(Collected data entries)
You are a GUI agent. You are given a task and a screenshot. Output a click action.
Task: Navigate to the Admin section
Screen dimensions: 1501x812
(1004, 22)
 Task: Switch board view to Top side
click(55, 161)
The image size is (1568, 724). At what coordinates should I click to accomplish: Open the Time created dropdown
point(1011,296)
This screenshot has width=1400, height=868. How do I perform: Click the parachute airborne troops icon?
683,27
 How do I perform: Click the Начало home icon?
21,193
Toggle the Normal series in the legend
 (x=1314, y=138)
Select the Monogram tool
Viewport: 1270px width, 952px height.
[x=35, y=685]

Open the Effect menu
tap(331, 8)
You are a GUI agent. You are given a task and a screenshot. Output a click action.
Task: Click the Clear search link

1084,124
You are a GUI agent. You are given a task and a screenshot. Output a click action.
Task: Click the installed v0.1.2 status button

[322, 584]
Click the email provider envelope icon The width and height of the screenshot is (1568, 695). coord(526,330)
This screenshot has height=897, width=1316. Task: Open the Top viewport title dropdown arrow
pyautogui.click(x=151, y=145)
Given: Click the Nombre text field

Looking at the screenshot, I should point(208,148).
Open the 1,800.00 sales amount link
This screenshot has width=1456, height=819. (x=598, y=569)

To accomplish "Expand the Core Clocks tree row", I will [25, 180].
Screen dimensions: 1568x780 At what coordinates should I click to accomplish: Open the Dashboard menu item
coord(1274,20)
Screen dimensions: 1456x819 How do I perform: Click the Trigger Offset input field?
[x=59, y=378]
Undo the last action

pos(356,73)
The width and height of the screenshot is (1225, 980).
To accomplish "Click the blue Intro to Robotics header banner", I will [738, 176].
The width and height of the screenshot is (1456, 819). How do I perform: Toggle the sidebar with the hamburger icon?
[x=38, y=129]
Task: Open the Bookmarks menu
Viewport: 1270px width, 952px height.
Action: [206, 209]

**Exercise aim**
What this exercise asks for is an exact copy of all the records.

**Output of the task**
You are a GUI agent. You are given a task and a screenshot. Output a click action.
Task: Navigate to the Admin section
Screen dimensions: 1501x812
(1004, 22)
 Task: Switch board view to Top side
click(55, 161)
The image size is (1568, 724). At what coordinates should I click to accomplish: Open the Time created dropdown
point(1011,296)
This screenshot has width=1400, height=868. How do I perform: Click the parachute airborne troops icon?
683,27
 How do I perform: Click the Начало home icon?
21,193
Toggle the Normal series in the legend
 (x=1314, y=138)
Select the Monogram tool
Viewport: 1270px width, 952px height.
[x=35, y=685]

Open the Effect menu
tap(331, 8)
You are a GUI agent. You are given a task and a screenshot. Output a click action.
Task: Click the Clear search link

1084,124
You are a GUI agent. You are given a task and a screenshot. Output a click action.
Task: Click the installed v0.1.2 status button

[322, 584]
Click the email provider envelope icon The width and height of the screenshot is (1568, 695). coord(526,330)
This screenshot has height=897, width=1316. Task: Open the Top viewport title dropdown arrow
pyautogui.click(x=151, y=145)
Given: Click the Nombre text field

Looking at the screenshot, I should point(208,148).
Open the 1,800.00 sales amount link
This screenshot has width=1456, height=819. (x=598, y=569)

To accomplish "Expand the Core Clocks tree row", I will [25, 180].
Screen dimensions: 1568x780 At what coordinates should I click to accomplish: Open the Dashboard menu item
coord(1274,20)
Screen dimensions: 1456x819 How do I perform: Click the Trigger Offset input field?
[x=59, y=378]
Undo the last action

pos(356,73)
The width and height of the screenshot is (1225, 980).
To accomplish "Click the blue Intro to Robotics header banner", I will [738, 176].
The width and height of the screenshot is (1456, 819). How do I perform: Toggle the sidebar with the hamburger icon?
[x=38, y=129]
Task: Open the Bookmarks menu
Viewport: 1270px width, 952px height.
Action: [206, 209]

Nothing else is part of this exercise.